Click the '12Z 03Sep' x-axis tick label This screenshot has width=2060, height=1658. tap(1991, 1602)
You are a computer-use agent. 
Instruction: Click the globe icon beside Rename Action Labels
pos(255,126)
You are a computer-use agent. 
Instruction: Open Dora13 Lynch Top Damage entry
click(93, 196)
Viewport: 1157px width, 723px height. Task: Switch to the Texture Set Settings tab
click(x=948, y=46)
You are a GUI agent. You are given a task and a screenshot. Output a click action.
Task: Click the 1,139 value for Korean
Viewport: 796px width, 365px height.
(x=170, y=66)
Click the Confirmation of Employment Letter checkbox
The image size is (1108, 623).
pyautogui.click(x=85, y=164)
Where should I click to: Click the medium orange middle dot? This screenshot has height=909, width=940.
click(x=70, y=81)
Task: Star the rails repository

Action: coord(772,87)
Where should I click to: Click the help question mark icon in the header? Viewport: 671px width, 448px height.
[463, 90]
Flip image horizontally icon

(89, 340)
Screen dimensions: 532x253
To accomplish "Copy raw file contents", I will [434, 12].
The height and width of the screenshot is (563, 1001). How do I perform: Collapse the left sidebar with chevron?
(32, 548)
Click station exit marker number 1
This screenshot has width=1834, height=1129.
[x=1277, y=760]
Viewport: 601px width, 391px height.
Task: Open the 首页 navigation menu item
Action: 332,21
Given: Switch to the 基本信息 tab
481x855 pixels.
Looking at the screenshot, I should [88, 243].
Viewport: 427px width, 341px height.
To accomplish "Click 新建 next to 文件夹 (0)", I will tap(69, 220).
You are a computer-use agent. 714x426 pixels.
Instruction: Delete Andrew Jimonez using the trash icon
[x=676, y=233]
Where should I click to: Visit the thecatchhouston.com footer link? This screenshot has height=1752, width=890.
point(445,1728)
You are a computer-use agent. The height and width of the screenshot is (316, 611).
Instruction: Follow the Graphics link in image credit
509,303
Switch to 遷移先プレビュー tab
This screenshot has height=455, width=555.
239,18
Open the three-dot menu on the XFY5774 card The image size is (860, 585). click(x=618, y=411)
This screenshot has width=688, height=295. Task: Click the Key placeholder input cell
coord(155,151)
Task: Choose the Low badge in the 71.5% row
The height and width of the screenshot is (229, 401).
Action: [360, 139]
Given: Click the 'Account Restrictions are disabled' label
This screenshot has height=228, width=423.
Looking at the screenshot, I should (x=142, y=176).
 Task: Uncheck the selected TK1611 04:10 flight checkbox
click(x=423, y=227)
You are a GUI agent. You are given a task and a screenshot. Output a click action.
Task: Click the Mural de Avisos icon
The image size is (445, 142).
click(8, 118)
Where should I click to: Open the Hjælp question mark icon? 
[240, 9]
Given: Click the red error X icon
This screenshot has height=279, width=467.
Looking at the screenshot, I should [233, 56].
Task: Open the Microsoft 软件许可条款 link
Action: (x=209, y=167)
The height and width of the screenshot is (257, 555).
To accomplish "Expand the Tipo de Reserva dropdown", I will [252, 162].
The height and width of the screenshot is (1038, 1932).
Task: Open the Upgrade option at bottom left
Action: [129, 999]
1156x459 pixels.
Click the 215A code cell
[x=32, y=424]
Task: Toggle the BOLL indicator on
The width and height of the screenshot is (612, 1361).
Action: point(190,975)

→ **Problem statement**:
Retype the rows from the very first one through the line containing "Action: coord(772,87)", including that line.

→ **Response to the exercise**:
Click the '12Z 03Sep' x-axis tick label This screenshot has width=2060, height=1658. tap(1991, 1602)
You are a computer-use agent. 
Instruction: Click the globe icon beside Rename Action Labels
pos(255,126)
You are a computer-use agent. 
Instruction: Open Dora13 Lynch Top Damage entry
click(93, 196)
Viewport: 1157px width, 723px height. Task: Switch to the Texture Set Settings tab
click(x=948, y=46)
You are a GUI agent. You are given a task and a screenshot. Output a click action.
Task: Click the 1,139 value for Korean
Viewport: 796px width, 365px height.
(x=170, y=66)
Click the Confirmation of Employment Letter checkbox
The image size is (1108, 623).
pyautogui.click(x=85, y=164)
Where should I click to: Click the medium orange middle dot? This screenshot has height=909, width=940.
click(x=70, y=81)
Task: Star the rails repository

Action: coord(772,87)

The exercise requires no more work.